Fortinet has released an out-of-band patch for a critical security flaw affecting FortiClient EMS and announced that the flaw is being exploited in the wild.
This vulnerability is tracked as CVE-2026-35616 (CVSS score: 9.1) and is described as a pre-authentication API access bypass leading to privilege escalation.
“Improper Access Control Vulnerability [CWE-284] “FortiClient EMS could allow an unauthenticated attacker to execute malicious code or commands via a crafted request,” Fortinet said in an advisory on Saturday.
This issue affects FortiClient EMS versions 7.4.5 through 7.4.6. The company has released a hotfix to address this, which will be fully patched in the upcoming version 7.4.7.
Simo Kohonen and Nguyen Duc Anh of Defused Cyber are credited with discovering and reporting the flaw. Defused Cyber said in a post to X that it observed a zero-day exploit of CVE-2026-35616 earlier this week. According to watchTowr, the first exploitation attempt against CVE-2026-35616 was recorded against that honeypot on March 31, 2026.
Successful exploitation of this flaw could allow an unauthenticated attacker to bypass API authentication and authorization protections and execute malicious code or commands via a crafted request.
“Fortinet has observed this being exploited in the wild and is urging vulnerable customers to install the FortiClient EMS 7.4.5 and 7.4.6 hotfix,” the company added.
This development comes just days after another critical vulnerability in the recently patched FortiClient EMS (CVE-2026-21643, CVSS score: 9.1) was actively exploited.
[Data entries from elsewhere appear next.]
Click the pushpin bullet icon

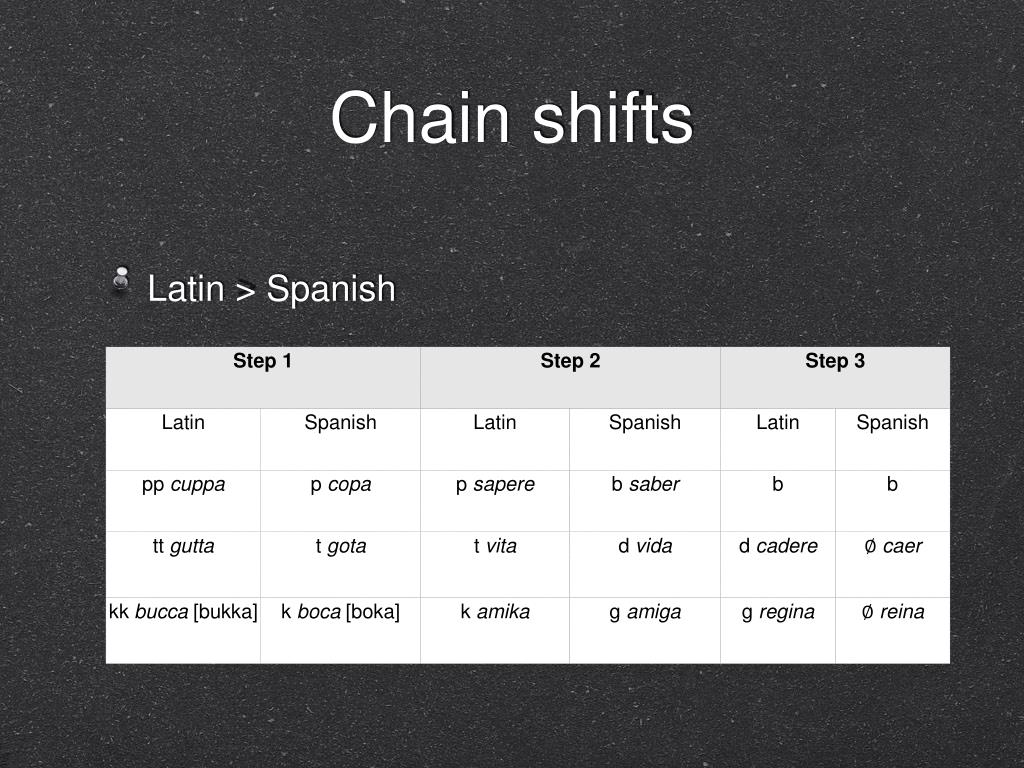pyautogui.click(x=121, y=280)
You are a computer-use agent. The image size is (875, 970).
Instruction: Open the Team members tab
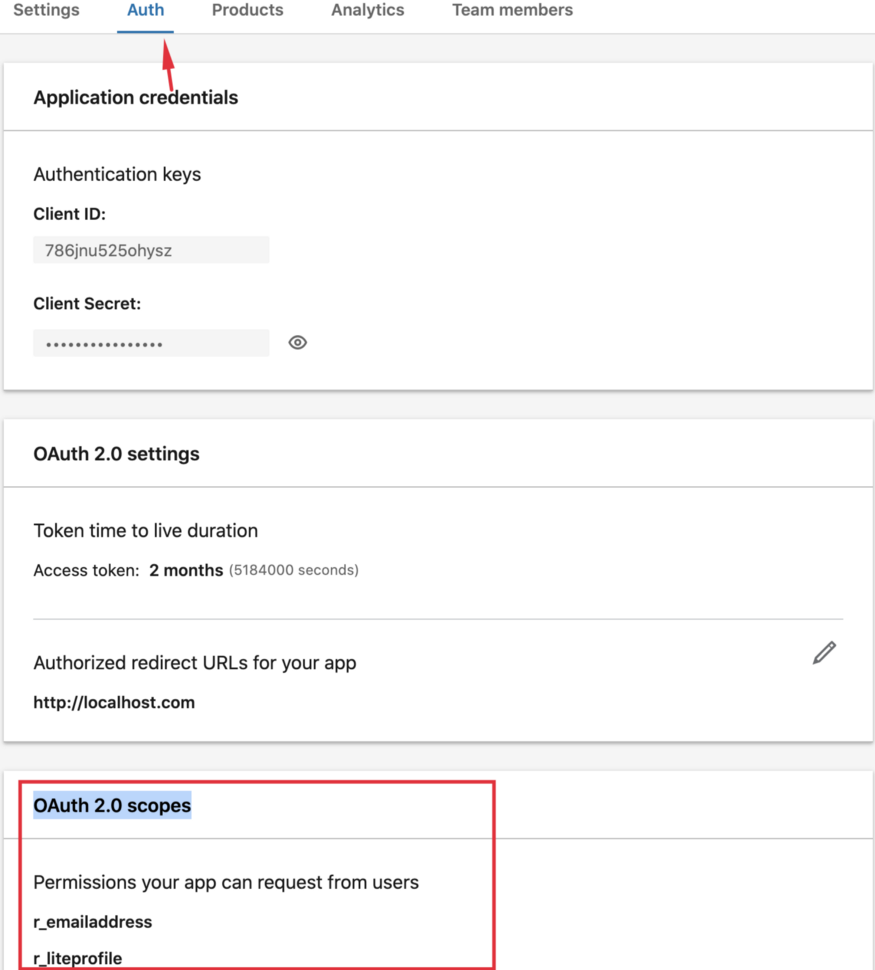point(512,10)
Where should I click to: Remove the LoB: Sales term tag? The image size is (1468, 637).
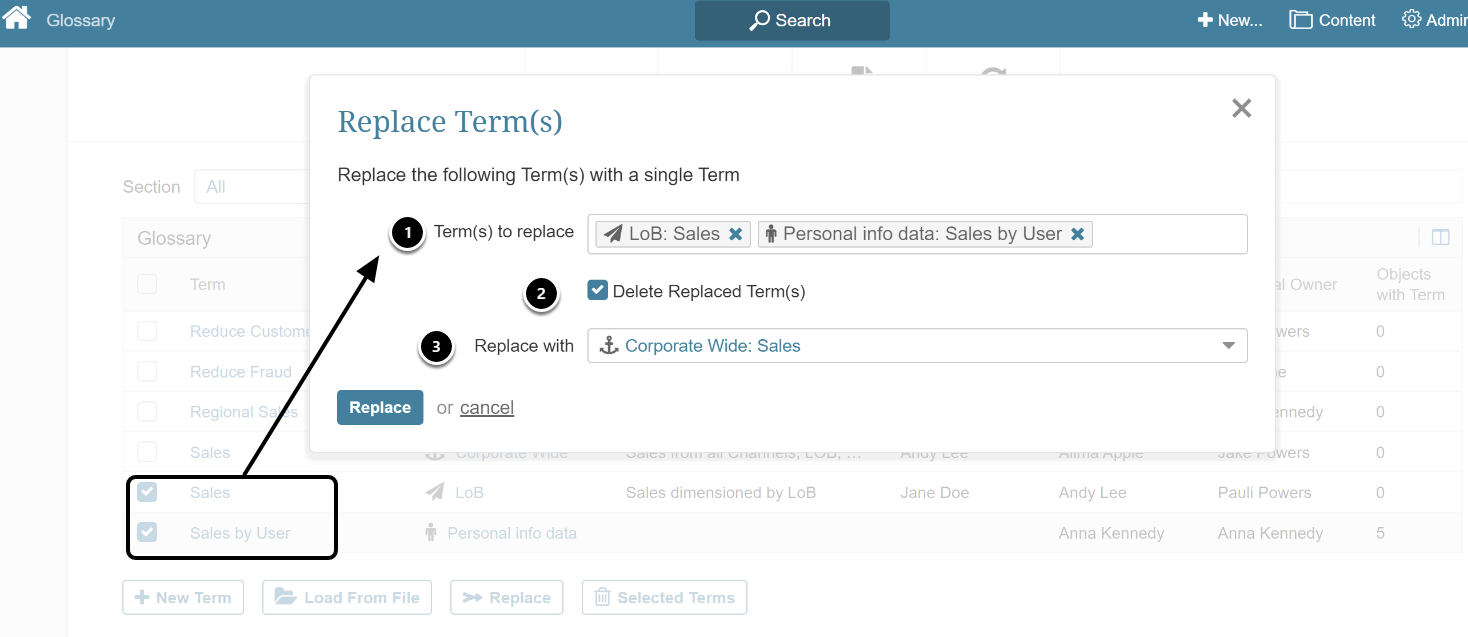[735, 234]
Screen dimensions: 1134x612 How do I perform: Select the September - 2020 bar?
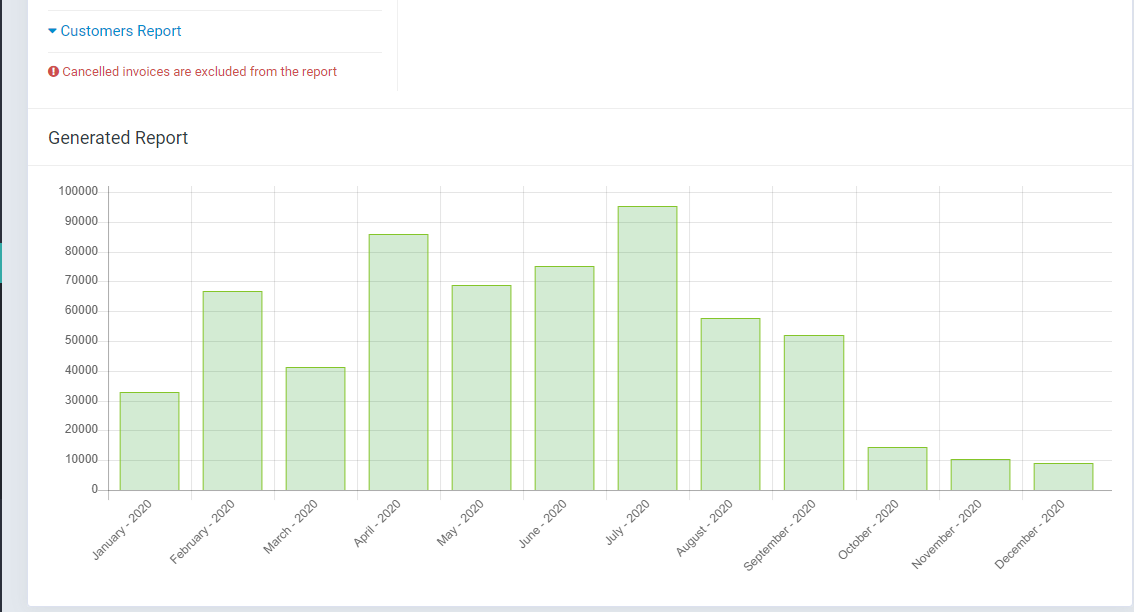click(813, 413)
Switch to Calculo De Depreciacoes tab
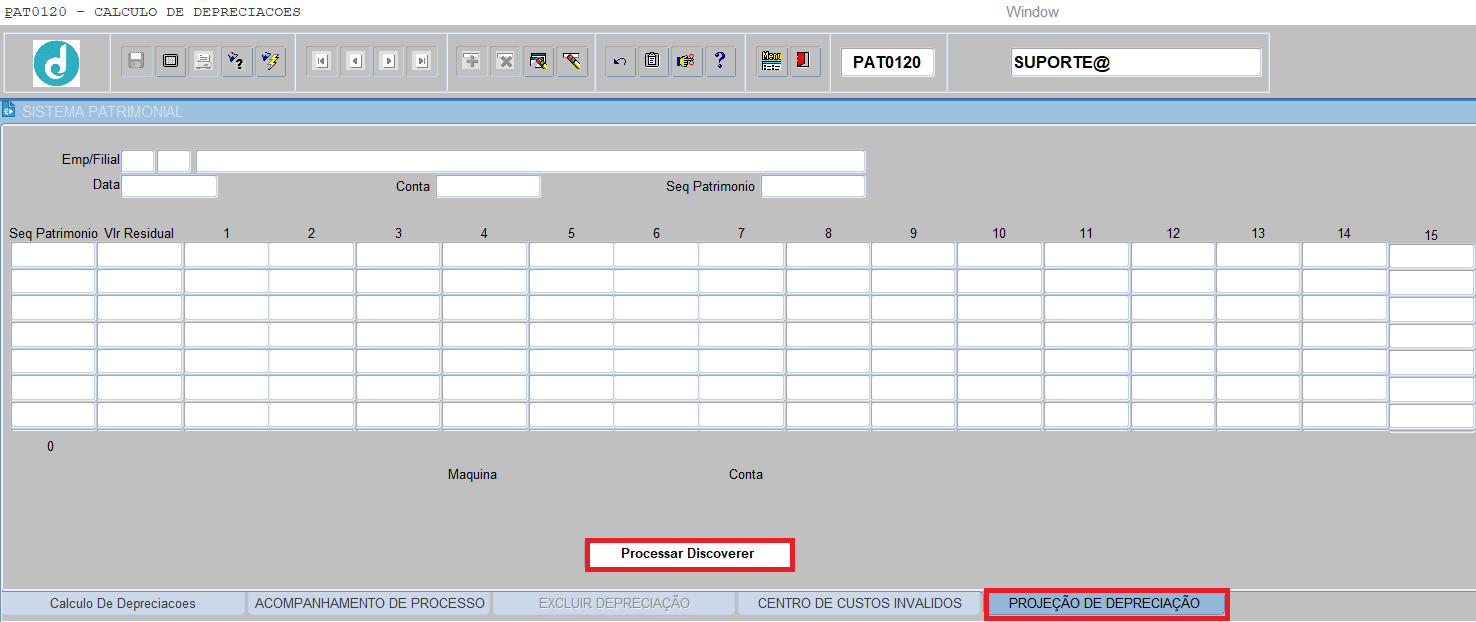The width and height of the screenshot is (1476, 622). 123,603
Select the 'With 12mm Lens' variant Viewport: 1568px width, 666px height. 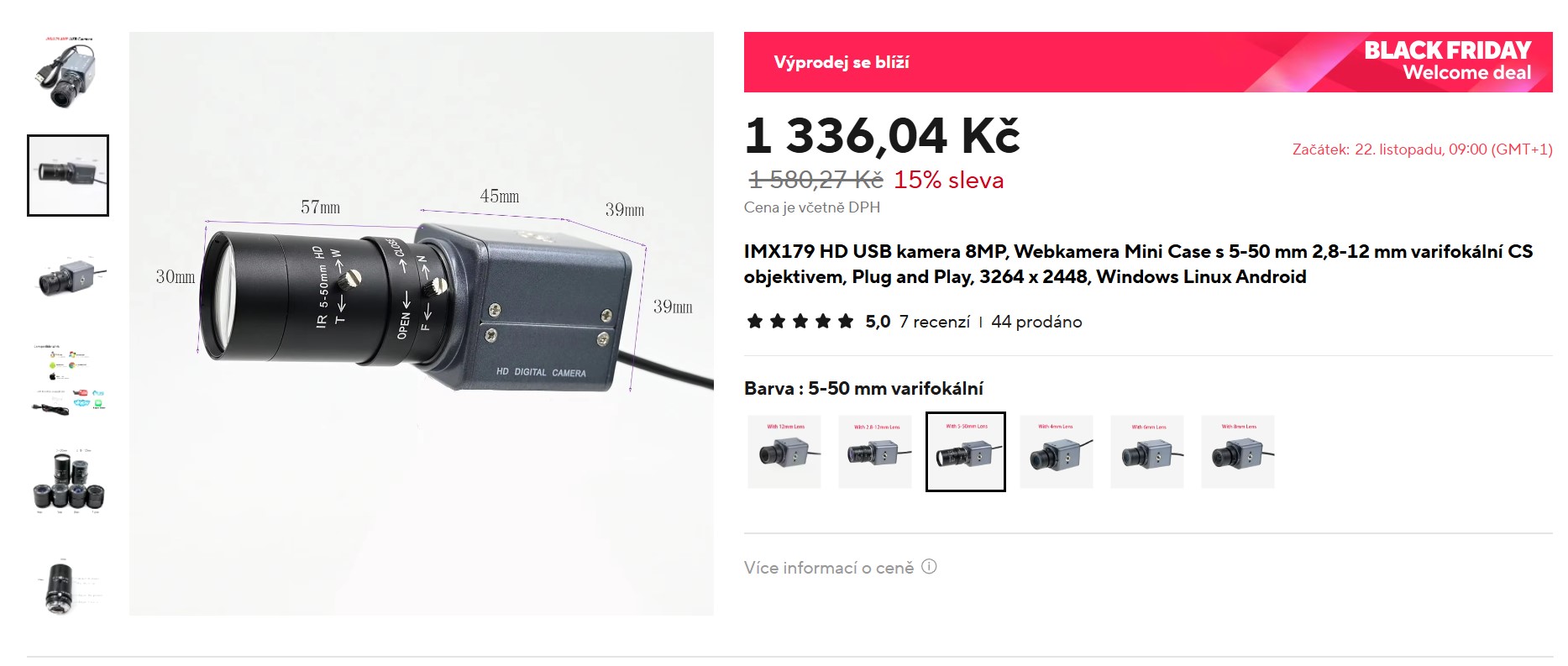784,452
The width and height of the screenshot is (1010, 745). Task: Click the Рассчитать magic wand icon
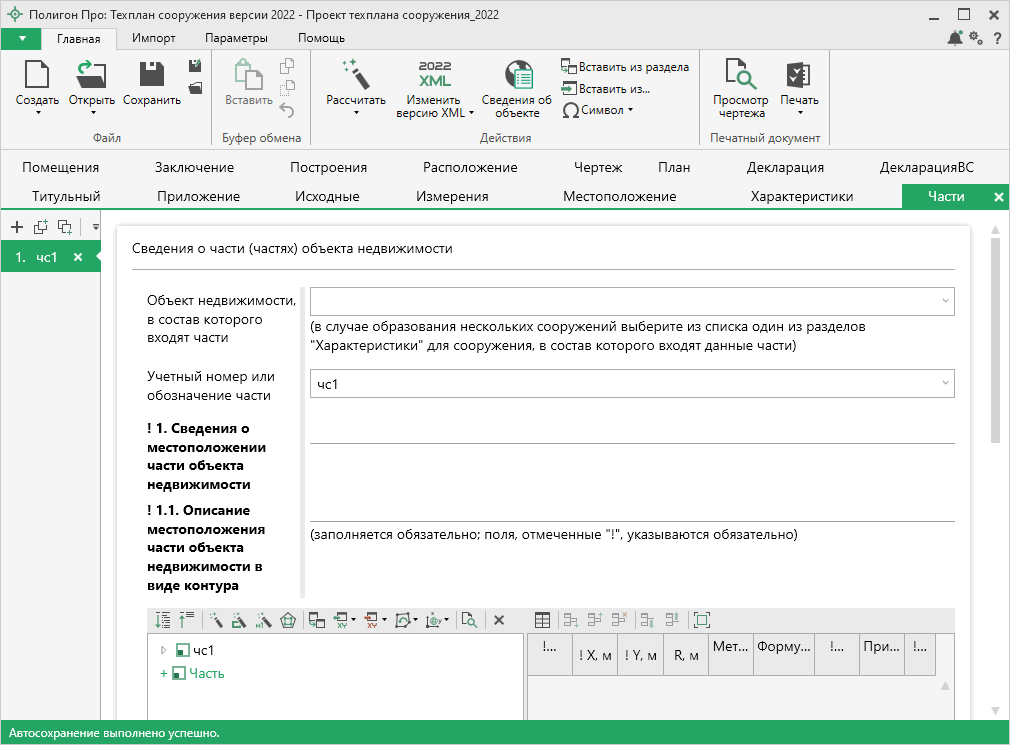[x=355, y=75]
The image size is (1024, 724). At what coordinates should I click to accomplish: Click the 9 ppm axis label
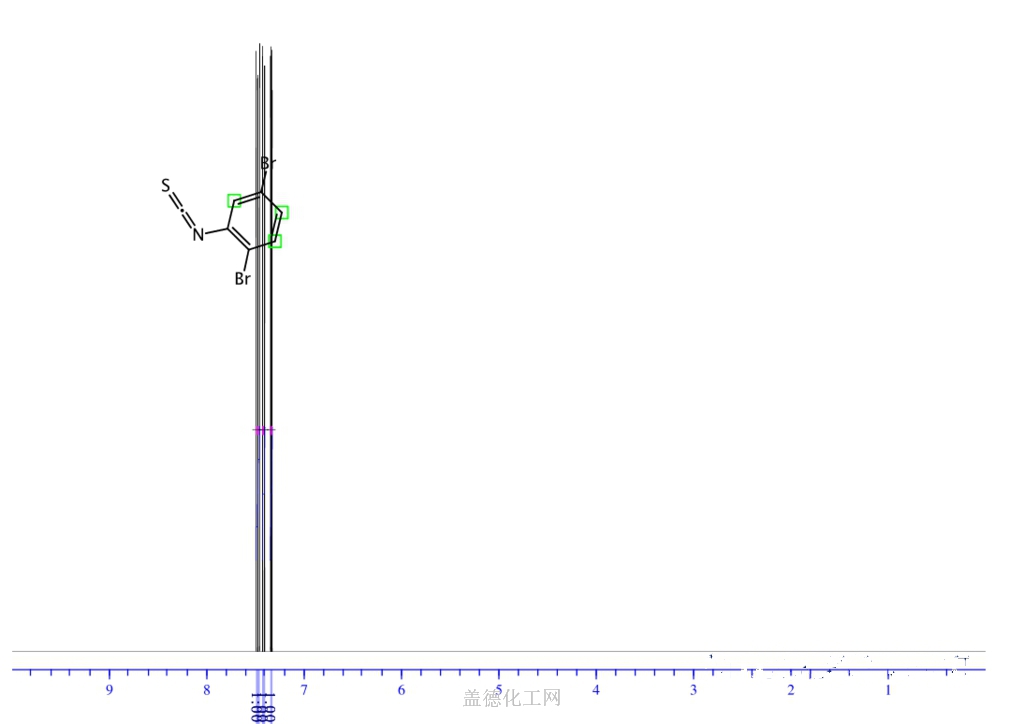coord(109,690)
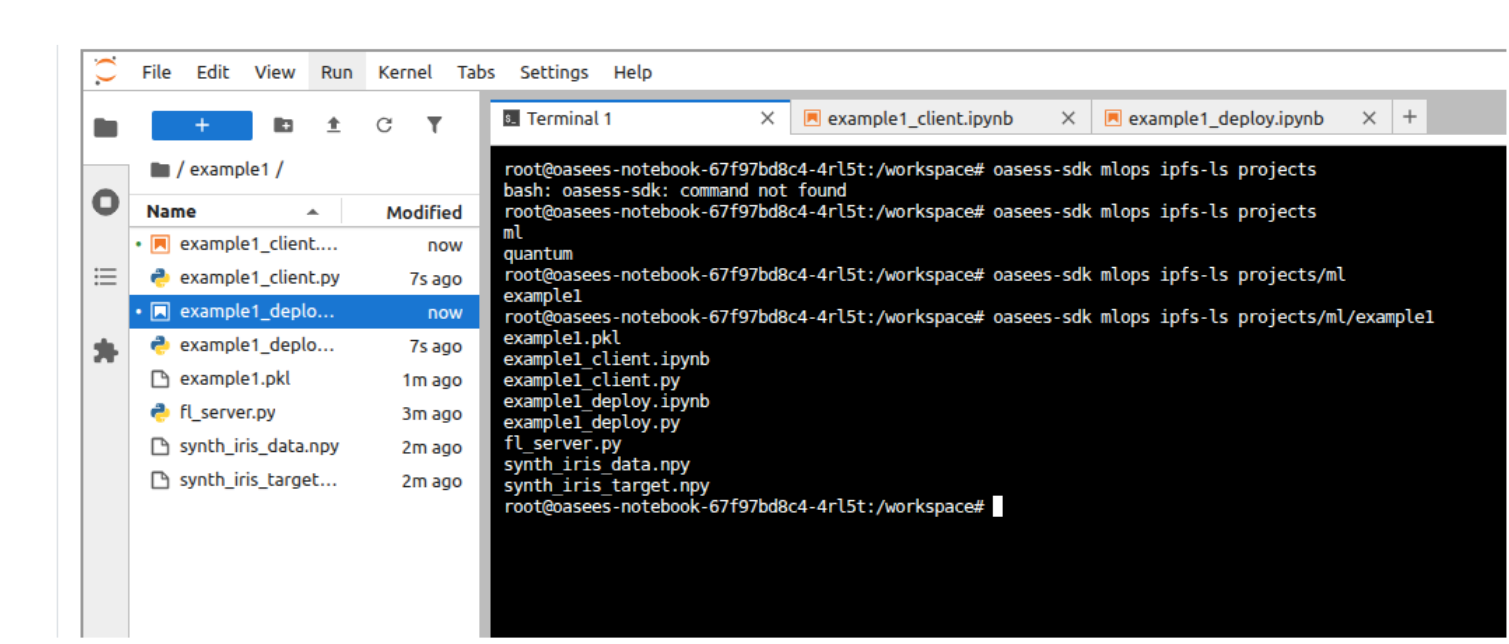
Task: Sort files by Name column header
Action: pyautogui.click(x=171, y=212)
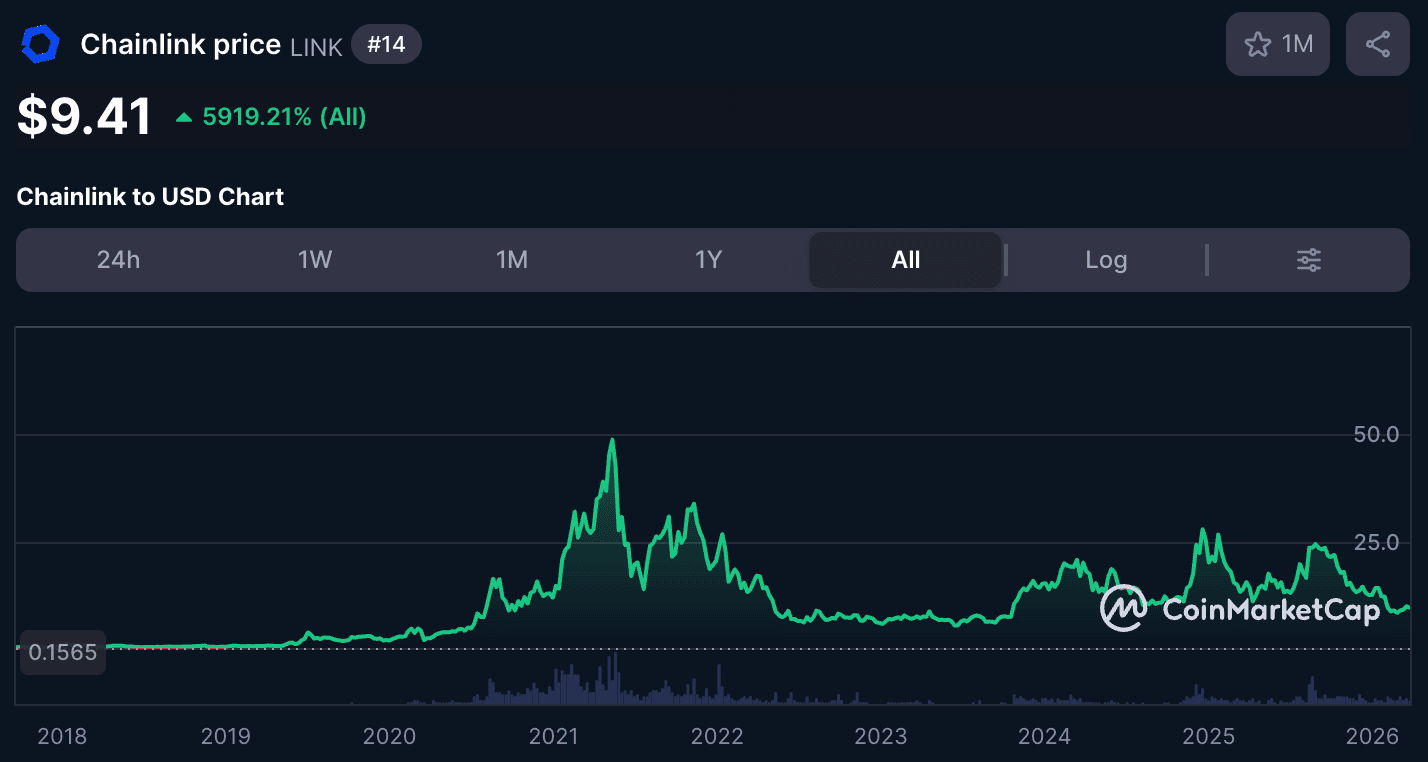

It is currently unclear whether the same actor is behind the exploitation of both flaws and whether they are being weaponized together.
Given the severity of the vulnerability, users are encouraged to update FortiClient EMS to the latest version as soon as possible.
“The timing of this increase in real-world exploitation of zero-days is probably no coincidence,” watchTowr CEO and founder Benjamin Harris told Hacker News.
“Adversaries have repeatedly shown that holiday weekends are the best time to move. Security teams are at half strength, on-call engineers are distracted, and the time window between compromise and detection can stretch from hours to days. Like any holiday, Easter represents an opportunity.”
“What’s disappointing is the big picture. This is the second uncertified vulnerability in FortiClient EMS in recent weeks.”
“So, again, organizations running FortiClient EMS and exposed to the internet should treat this as an emergency response situation, not something to respond to on a Tuesday morning. Apply the hotfix. Attackers already have a head start.”